> [Document]:
When colnames or the [ operator are applied to an exdf object, they act directly on the object’s main_data element. For example, the following commands are equivalent ways to access the column names of exdf_1:

colnames(exdf_1)
#> [1] "A" "B"

colnames(exdf_1$main_data)
#> [1] "A" "B"

Likewise, the following commands are equivalent ways to extract the A column from exdf_1 as a vector:

exdf_1[, 'A']
#> [1] 3 2 7 9

exdf_1$main_data[, 'A']
#> [1] 3 2 7 9

exdf_1$main_data$A
#> [1] 3 2 7 9

It is usually preferable to apply these functions to the exdf object rather than its main_data element since the resulting code is cleaner.

Creating a Subset

Sometimes it is necessary to extract a subset of an exdf object. For example, we may wish to extract just the rows from exdf_1 where the value of the A column is greater than 5, keeping all the columns. This can be accomplished as follows, using a syntax that is nearly identical to the syntax of extracting a subset of a data frame:

exdf_1[exdf_1[, 'A'] > 5, , return_exdf = TRUE]
#> 
#> Converting an `exdf` object to a `data.frame` before printing
#> 
#>   A [Cat1] (m) B [Cat2] (s)

> [Records shown]:
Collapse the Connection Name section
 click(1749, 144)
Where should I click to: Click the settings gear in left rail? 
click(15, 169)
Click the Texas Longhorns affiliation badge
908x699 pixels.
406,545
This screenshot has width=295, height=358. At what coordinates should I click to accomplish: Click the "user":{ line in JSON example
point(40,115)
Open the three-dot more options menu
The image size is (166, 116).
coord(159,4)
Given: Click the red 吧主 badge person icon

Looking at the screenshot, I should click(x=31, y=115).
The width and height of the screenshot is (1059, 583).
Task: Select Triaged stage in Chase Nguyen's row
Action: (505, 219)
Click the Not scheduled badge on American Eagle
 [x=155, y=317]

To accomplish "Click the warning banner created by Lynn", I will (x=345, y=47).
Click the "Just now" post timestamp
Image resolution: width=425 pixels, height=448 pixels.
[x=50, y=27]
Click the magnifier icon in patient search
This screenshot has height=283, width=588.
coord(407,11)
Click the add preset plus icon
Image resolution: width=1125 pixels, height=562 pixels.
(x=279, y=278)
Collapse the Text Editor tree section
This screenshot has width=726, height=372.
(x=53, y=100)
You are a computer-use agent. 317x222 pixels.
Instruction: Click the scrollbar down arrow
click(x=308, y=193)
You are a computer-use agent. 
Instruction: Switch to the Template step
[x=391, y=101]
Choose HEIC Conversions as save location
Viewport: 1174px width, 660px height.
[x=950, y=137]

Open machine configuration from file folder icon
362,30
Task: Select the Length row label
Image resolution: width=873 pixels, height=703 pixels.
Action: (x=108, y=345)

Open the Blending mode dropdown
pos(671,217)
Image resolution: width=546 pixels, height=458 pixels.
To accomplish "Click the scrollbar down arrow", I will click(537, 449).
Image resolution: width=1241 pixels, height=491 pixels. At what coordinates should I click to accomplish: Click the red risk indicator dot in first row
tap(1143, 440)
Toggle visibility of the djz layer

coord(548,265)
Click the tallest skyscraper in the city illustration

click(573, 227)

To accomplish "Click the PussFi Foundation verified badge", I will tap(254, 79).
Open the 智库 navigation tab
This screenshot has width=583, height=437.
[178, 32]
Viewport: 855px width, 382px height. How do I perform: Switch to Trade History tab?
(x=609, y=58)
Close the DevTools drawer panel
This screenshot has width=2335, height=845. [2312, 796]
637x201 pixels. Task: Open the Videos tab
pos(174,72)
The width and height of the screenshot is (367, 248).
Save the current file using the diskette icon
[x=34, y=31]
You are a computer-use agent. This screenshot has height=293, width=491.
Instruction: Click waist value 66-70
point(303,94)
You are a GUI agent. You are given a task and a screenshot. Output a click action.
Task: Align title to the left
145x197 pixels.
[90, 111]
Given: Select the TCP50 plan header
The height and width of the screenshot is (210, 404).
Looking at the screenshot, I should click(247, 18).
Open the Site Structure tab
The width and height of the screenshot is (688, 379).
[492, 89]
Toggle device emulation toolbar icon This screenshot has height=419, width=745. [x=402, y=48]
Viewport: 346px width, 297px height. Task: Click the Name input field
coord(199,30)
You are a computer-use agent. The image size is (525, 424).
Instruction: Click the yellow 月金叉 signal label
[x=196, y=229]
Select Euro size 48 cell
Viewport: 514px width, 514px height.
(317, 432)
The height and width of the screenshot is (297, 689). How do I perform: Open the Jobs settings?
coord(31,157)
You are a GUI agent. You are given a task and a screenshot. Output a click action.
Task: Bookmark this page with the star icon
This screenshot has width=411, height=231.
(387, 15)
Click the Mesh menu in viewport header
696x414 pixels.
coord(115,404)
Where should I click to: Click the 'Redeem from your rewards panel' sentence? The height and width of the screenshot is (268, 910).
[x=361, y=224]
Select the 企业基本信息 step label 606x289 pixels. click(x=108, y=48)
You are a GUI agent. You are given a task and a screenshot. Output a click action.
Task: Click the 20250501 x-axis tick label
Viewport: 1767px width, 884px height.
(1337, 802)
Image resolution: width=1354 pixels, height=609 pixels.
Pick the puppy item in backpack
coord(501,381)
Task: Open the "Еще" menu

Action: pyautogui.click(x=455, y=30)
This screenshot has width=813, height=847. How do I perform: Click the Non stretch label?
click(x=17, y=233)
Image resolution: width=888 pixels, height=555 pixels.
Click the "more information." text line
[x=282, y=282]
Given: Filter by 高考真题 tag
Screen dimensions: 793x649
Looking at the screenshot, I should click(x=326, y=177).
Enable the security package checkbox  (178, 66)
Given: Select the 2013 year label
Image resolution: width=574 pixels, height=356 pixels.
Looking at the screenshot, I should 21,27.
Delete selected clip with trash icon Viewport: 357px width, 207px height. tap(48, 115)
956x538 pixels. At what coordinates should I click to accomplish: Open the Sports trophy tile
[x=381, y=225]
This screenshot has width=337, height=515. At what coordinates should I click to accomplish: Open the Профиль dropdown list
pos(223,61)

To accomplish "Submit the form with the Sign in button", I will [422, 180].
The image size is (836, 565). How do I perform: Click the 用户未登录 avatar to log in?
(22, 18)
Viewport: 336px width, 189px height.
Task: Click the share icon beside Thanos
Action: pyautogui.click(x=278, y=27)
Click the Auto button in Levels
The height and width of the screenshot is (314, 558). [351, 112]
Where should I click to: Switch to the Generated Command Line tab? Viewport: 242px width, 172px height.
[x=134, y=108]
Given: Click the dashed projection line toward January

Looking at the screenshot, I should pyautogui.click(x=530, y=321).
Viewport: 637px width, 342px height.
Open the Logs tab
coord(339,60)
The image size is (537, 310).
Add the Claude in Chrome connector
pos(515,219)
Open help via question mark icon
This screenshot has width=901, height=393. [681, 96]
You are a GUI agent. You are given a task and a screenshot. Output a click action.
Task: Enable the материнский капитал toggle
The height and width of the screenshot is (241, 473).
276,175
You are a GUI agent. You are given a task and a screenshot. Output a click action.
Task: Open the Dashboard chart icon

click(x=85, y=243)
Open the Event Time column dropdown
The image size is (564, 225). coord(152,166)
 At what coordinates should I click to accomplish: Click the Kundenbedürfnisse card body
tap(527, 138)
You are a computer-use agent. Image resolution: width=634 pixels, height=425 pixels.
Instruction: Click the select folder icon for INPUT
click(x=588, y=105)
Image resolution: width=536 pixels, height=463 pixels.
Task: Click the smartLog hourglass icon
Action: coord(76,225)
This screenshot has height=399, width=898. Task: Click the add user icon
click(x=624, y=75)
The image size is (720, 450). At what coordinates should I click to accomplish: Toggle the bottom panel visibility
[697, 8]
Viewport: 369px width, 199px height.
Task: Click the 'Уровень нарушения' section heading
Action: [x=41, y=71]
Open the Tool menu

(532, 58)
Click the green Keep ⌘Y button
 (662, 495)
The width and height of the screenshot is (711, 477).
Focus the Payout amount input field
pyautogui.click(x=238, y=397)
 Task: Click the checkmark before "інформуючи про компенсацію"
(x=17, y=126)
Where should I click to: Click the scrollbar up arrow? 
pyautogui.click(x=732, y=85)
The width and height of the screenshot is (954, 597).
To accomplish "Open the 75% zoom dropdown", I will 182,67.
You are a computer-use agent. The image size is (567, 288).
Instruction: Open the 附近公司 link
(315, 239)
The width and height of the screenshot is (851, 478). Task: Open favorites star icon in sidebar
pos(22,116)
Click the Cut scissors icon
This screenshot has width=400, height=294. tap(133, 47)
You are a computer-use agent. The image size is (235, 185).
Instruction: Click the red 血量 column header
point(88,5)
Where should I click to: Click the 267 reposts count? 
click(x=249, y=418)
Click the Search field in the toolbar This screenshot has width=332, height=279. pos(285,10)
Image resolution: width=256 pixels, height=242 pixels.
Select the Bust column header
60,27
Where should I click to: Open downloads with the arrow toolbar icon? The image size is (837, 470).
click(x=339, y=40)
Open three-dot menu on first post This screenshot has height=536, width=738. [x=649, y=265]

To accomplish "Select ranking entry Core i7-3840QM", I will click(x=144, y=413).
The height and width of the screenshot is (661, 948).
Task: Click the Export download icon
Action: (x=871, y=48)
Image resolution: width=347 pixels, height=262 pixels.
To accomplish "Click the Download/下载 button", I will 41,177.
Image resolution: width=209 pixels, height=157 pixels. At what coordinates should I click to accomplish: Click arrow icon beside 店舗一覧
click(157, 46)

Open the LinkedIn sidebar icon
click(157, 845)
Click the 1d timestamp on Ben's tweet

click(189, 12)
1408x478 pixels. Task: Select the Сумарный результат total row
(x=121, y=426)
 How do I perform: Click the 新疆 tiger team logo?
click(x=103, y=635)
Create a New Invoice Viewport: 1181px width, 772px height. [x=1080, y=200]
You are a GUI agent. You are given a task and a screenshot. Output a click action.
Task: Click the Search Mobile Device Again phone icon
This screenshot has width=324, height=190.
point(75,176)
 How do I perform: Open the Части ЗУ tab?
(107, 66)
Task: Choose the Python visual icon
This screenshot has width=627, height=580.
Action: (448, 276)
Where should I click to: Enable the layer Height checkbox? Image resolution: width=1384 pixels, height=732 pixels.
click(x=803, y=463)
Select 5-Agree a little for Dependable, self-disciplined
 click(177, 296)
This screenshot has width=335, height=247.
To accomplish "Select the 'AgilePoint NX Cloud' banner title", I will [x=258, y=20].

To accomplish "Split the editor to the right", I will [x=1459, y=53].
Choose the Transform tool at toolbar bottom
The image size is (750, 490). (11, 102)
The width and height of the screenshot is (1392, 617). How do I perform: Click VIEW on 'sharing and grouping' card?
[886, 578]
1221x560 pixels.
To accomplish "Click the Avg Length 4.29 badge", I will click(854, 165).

> [Work to be completed]:
Continue the exdf text from its last line.

> [Exercise response]:
#> 3            7            1
#> 4            9            8

Here it is critical to specify return_exdf = TRUE; otherwise, the command will instead return a subset of the exdf object’s main_data element, as discussed in Accessing The Main Data Frame:

is.exdf(exdf_1[exdf_1[, 'A'] > 5, , TRUE])
#> [1] TRUE

is.data.frame(exdf_1[exdf_1[, 'A'] > 5, ])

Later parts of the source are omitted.